━━━━━ Data ━━━━━
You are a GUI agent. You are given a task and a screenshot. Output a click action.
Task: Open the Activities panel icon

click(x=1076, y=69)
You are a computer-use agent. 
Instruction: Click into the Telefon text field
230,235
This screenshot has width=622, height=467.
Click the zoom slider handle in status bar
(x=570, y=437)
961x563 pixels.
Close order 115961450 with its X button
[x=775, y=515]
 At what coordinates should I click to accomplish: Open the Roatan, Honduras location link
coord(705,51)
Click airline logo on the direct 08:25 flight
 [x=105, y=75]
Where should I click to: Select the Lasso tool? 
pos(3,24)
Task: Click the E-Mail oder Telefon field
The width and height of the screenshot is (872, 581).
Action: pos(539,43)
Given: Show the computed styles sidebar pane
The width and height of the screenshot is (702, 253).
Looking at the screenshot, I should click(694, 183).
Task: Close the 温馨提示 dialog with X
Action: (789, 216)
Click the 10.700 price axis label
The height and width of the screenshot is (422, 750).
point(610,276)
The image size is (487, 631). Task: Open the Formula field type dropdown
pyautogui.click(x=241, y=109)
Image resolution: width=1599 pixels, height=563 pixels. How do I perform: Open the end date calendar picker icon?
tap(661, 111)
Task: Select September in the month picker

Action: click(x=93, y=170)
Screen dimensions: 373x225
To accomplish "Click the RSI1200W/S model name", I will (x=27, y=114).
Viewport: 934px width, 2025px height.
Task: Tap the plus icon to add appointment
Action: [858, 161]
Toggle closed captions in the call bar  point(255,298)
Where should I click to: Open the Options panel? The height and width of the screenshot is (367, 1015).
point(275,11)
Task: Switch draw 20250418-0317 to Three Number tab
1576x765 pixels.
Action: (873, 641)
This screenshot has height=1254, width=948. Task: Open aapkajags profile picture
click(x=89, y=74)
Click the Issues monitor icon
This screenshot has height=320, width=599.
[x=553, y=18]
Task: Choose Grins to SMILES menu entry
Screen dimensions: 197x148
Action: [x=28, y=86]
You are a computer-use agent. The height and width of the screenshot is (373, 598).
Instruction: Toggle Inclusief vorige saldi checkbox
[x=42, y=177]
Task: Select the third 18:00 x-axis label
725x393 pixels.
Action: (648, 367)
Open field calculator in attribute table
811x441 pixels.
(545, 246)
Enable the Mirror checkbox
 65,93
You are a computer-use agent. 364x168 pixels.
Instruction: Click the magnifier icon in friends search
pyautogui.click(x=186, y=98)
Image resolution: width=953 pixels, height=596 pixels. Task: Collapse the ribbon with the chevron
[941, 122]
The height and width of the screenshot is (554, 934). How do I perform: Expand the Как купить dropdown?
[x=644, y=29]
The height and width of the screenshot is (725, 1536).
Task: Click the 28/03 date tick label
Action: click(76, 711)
━━━━━
Please give the full set of data again exactly.

◆ Output below
You are a GUI agent. You are given a task and a screenshot. Output a click action.
Task: Open the Activities panel icon

click(x=1076, y=69)
You are a computer-use agent. 
Instruction: Click into the Telefon text field
230,235
This screenshot has width=622, height=467.
Click the zoom slider handle in status bar
(x=570, y=437)
961x563 pixels.
Close order 115961450 with its X button
[x=775, y=515]
 At what coordinates should I click to accomplish: Open the Roatan, Honduras location link
coord(705,51)
Click airline logo on the direct 08:25 flight
 [x=105, y=75]
Where should I click to: Select the Lasso tool? 
pos(3,24)
Task: Click the E-Mail oder Telefon field
The width and height of the screenshot is (872, 581).
Action: pos(539,43)
Given: Show the computed styles sidebar pane
The width and height of the screenshot is (702, 253).
Looking at the screenshot, I should click(694, 183).
Task: Close the 温馨提示 dialog with X
Action: (789, 216)
Click the 10.700 price axis label
The height and width of the screenshot is (422, 750).
point(610,276)
The image size is (487, 631). Task: Open the Formula field type dropdown
pyautogui.click(x=241, y=109)
Image resolution: width=1599 pixels, height=563 pixels. How do I perform: Open the end date calendar picker icon?
tap(661, 111)
Task: Select September in the month picker

Action: click(x=93, y=170)
Screen dimensions: 373x225
To accomplish "Click the RSI1200W/S model name", I will (x=27, y=114).
Viewport: 934px width, 2025px height.
Task: Tap the plus icon to add appointment
Action: [858, 161]
Toggle closed captions in the call bar  point(255,298)
Where should I click to: Open the Options panel? The height and width of the screenshot is (367, 1015).
point(275,11)
Task: Switch draw 20250418-0317 to Three Number tab
1576x765 pixels.
Action: (873, 641)
This screenshot has height=1254, width=948. Task: Open aapkajags profile picture
click(x=89, y=74)
Click the Issues monitor icon
This screenshot has height=320, width=599.
[x=553, y=18]
Task: Choose Grins to SMILES menu entry
Screen dimensions: 197x148
Action: [x=28, y=86]
You are a computer-use agent. The height and width of the screenshot is (373, 598).
Instruction: Toggle Inclusief vorige saldi checkbox
[x=42, y=177]
Task: Select the third 18:00 x-axis label
725x393 pixels.
Action: (648, 367)
Open field calculator in attribute table
811x441 pixels.
(545, 246)
Enable the Mirror checkbox
 65,93
You are a computer-use agent. 364x168 pixels.
Instruction: Click the magnifier icon in friends search
pyautogui.click(x=186, y=98)
Image resolution: width=953 pixels, height=596 pixels. Task: Collapse the ribbon with the chevron
[941, 122]
The height and width of the screenshot is (554, 934). How do I perform: Expand the Как купить dropdown?
[x=644, y=29]
The height and width of the screenshot is (725, 1536).
Task: Click the 28/03 date tick label
Action: click(76, 711)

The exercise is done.